# Text
The morpheme 201 of interest calculates accumulated costs from the
beginning of the sentence to the morpheme of interest for
immediately preceding morphemes, and selects one path with the
smallest accumulated cost. Since the immediately preceding
morphemes have already calculated the accumulated costs 203 until
them, and have already selected optimal paths, the accumulated cost
until the morpheme 201 of interest is calculated by:
(accumulated cost 203 until immediately preceding
morpheme)+(connection cost 202)+(word cost of morpheme 201 of
interest)
[0035] Note that the word cost of the morpheme 201 of interest is a
cost which is generated depending only on a word and is assigned to
each word. For this reason, the optimal path 204 can be determined
by calculating only the first and second terms of the above
formula. In FIG. 2, a morpheme "can (modal-verb)" is selected as an
optimal path, and the calculated accumulated cost is appended to a
morpheme "swim" as information. When this process is done from the
beginning to the end of the sentence, a unique optimal path that
runs from the beginning to the end of the sentence is selected upon
completion of the process at the end of the sentence.
[0036] Note that the connection cost between morphemes is held in
the connection cost table 102. Morphemes are classified into units
called classes on the basis of detailed information such as parts
of speech and the like, which represent grammatical and semantic
features, and a connection cost is assigned between respective
classes.
[0037] FIG. 3 shows an example of the structure of the connection
cost table 102.
[0038] Reference numeral 301 denotes a number that represents a
class of an antecedent morpheme. Reference numeral 302 denotes a
number that represents a class of a consequent morpheme. Reference
numeral 303 denotes a value of a connection cost determined for a
pair of classes of antecedent and consequent morphemes.
[0039] For example,
[0040] 0, 0=0
[0041] described in the first row in FIG. 3 indicates that the
connection cost between a morpheme of class 0 and a morpheme of
class 0 is 0. Also,
[0042] 0, 1=30
[0043] described in the second row indicates that the connection
cost between a morpheme of class 0 and a morpheme of class 1 is 30.
Likewise, this connection cost table 102 describes connection costs
for respective combinations of connections between classes.

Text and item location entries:
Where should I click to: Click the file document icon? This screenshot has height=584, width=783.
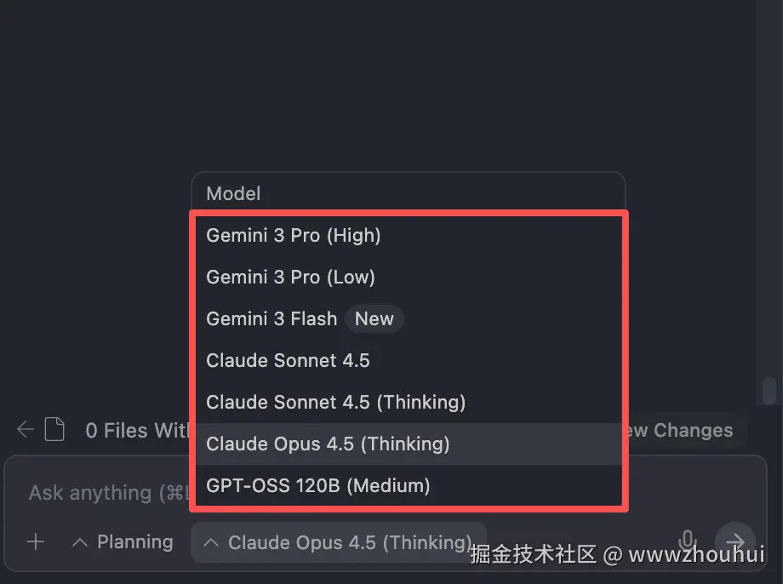54,430
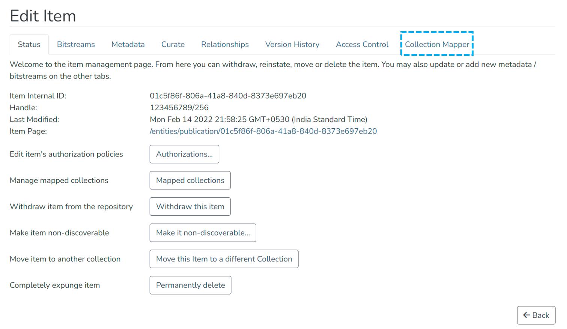Permanently delete the item

pos(190,285)
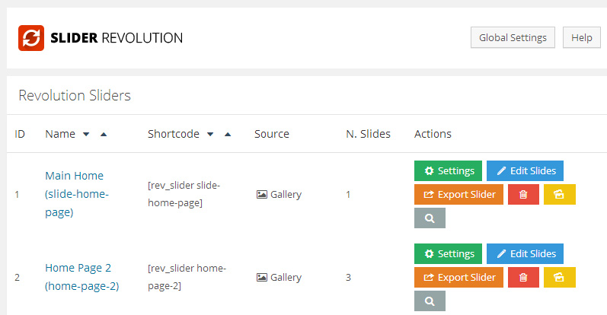Image resolution: width=607 pixels, height=315 pixels.
Task: Delete the Main Home slider
Action: [523, 194]
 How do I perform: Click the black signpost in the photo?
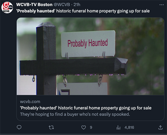coord(46,59)
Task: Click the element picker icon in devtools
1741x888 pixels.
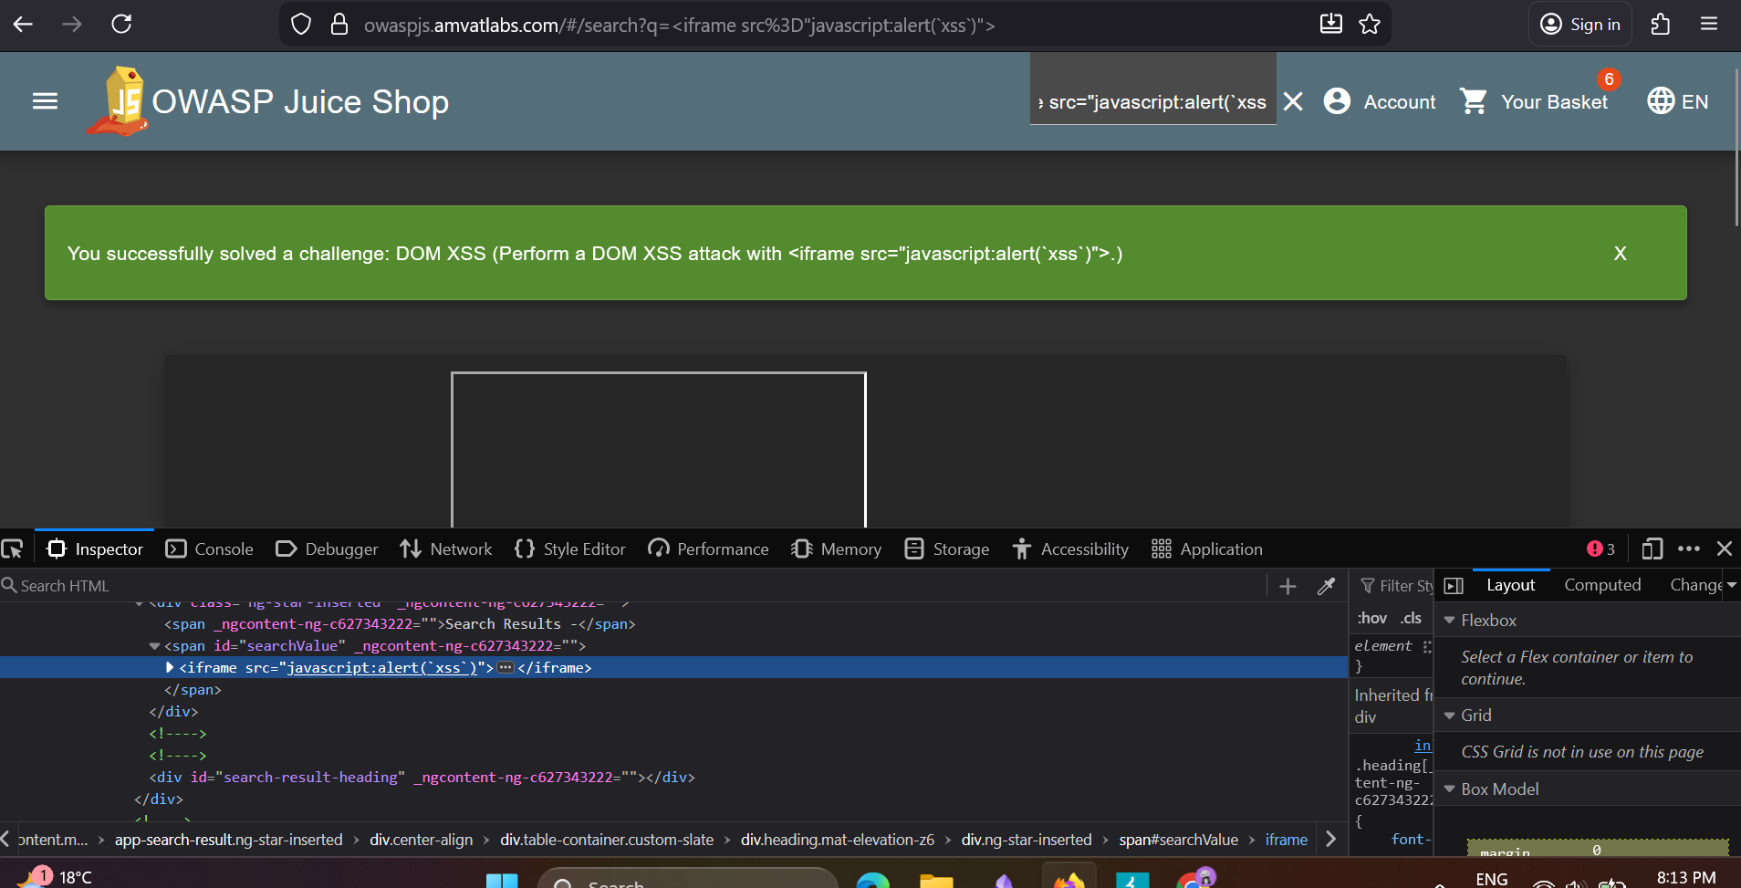Action: pyautogui.click(x=13, y=548)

# Short task
Extract, word for word, the stretch of the connection-cost passage from "[0038] Reference numeral" through "and consequent morphemes.". You won't need the records for this.

# The answer
[0038] Reference numeral 301 denotes a number that represents a
class of an antecedent morpheme. Reference numeral 302 denotes a
number that represents a class of a consequent morpheme. Reference
numeral 303 denotes a value of a connection cost determined for a
pair of classes of antecedent and consequent morphemes.